Last month, I wrote about the power of words in Judaism. I focused on filling one’s mouth with thankful words, but lashon hara (evil speech) does exist. Sometimes it exists in our own mouths or in our own fingertips and causes pain to those around us.
In Judaism, on Yom Kippur, we ask G-d to forgive the sins we committed against him, but in order to be forgiven for wrongs we’ve committed against others, we have to offer our sincere apologies and ask for forgiveness. G-d can forgive us for transgressions against him, but for transgressions against other people, the power of forgiveness lies with those people.
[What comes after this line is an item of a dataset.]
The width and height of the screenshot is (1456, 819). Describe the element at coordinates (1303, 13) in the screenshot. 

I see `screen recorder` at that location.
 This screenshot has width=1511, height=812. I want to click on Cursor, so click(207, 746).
According to Maimonides, in chapter 2 of Hilkhot Teshuva, there are three steps to teshuva (repentance, literally “Return” to G-d).
- “the sinner abandons his sin”
- “resigns in his heart never to commit it again”
- “He likewise should regret the past, as it says, ‘For after I have returned I am remorseful’”
To find forgiveness, we must first recognize and stop the behavior. Whether we shouted insults at someone in public or replied to a private e-mail a bit snarkier than we intended on a particularly exhausting day, we have to see that we’ve caused others pain and we have to make every effort to not say such things again.
We have to step outside our own wants and needs. If we behave like stubborn children who stomp our feet and insist we were right—concerning ourselves only with our own point of view, then we cannot grow, we cannot mend, we cannot seek teshuva. While some may immediately recognize and regret that they’ve caused those around them harm with their words, others may insist they did nothing wrong. Even in cases where we may have said something we truly believe, maybe we did so in an unkind way. Maybe we were so concerned with our own strong feelings on a matter that we failed to take others into account and so we said or typed things that caused them irritation. It is our responsibility to recognize that we have hurt others and act accordingly.
Most importantly, we must express remorse not just to ourselves, our close friends, or G-d, but to the person wehurt. This may be the most difficult part. It means not only admitting we were wrong, but doing so to other people. It also requires us to step up and do something. We can’t be forgiven by simply recognizing our sin or even regretting it. Apologizing and asking the person we hurt for forgiveness may be extremely uncomfortable, but it is essential.
“Sometimes you just have to say you’re sorry. It’s more than that…It’s more than saying sorry. It’s meaning it. It’s letting the apology change things. But an apology is where it has to begin.” –Neil Gaiman, Mirrormask.